My boyfriend has recently been diagnosed with Lupus Nephritis (LN) for about a month now. I am deeply concerned for him! He has major proteinuria and >8 grams of protein in his 24 hr urine. The rheumatologist started him on the pulse steroid therapy (Solu-Medrol 1 gram IV x 3 days), CellCept 1 gram twice daily, and Prednisone 60 mg daily. He just underwent a kidney biopsy, of which we are currently waiting for the results.

For about 3-4 days now, he's been noticing that his feet, ankles, and knees are getting swollen - could this be the side effect of the Prednisone?

He also still notes some foamy urine (of which had improved before his diagnosis) - so my question is, how long did it take for the foamy urine to become normal?
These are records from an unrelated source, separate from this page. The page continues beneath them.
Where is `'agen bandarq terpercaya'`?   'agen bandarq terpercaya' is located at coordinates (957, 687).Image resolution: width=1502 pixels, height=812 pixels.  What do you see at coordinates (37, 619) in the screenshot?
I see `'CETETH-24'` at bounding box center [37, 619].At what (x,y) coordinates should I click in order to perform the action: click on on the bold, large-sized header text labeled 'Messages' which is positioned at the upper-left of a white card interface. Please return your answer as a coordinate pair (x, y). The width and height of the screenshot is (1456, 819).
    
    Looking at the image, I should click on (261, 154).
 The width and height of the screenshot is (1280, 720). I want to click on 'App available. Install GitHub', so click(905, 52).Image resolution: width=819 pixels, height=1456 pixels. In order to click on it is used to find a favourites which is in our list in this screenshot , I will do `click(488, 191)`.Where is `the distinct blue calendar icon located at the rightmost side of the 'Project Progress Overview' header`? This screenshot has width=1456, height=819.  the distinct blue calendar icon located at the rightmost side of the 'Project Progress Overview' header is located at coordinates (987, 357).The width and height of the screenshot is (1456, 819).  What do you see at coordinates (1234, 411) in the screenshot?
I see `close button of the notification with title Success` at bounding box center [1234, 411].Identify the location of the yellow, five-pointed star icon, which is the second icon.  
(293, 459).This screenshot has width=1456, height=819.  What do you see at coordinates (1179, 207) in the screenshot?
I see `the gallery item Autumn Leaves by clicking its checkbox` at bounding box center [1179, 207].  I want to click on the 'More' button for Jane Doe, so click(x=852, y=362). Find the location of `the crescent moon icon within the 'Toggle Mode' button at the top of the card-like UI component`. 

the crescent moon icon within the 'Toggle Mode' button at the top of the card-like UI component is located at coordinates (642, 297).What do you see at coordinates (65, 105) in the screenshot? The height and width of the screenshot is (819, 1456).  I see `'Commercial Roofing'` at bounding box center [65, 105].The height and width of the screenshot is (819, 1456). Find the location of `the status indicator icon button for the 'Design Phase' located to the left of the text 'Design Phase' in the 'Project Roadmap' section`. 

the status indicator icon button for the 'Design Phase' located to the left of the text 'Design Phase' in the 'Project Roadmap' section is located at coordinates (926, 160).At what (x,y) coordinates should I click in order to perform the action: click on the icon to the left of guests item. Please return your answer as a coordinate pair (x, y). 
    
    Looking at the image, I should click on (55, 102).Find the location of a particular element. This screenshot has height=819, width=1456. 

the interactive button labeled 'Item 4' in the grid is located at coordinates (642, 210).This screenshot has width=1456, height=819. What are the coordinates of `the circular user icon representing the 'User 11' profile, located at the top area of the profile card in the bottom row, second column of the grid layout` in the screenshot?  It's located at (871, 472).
Does it even become normal?

For those who have been diagnosed with LN, how long have you had it? What was your course of therapy (medication-wise)? Did you have any failed treatment? Were you ever hospitalized? Did anyone go into Chronic Kidney Failure where you required dialysis?

Any help would be deeply appreciated!
Posted 11/7/2015 8:29 PM (GMT 0)
One of our moderators here has it. I believe she is on dylesis.

I hope she can answers your questions better than me.
Posted 11/7/2015 8:43 PM (GMT 0)
Amy was on dialysis, but she had a kidney transplant about a 18 months ago and is doing great. She doesn't check in very often anymore, but I'll give her a heads up that we have a new LN member so she can help out.

Prednisone doesn't usually make knees, legs & feet swell. Is he drinking enough water? We tend to retain water and swell when we aren't drinking enough.

I'm surprised they didn't suggest some dietary changes for him -- unfortunately I don't know enough to suggest what they might be. I'll see if I can get Amy to check in.
Posted 11/7/2015 11:07 PM (GMT 0)
Hey starfishy! I have lupus nephritis and when I was first diagnosed, I was started on the exact same meds your boyfriend has been put on! With the pulse therapy of solu-medrol at a gram and immediately starting 60mg of prednisone, there will be edema. I would get pitting edema all the way up to my stomach. I was put on a diuretic for that. As far as the cellcept, I was put on 2grams twice daily and 80mg of prednisone daily.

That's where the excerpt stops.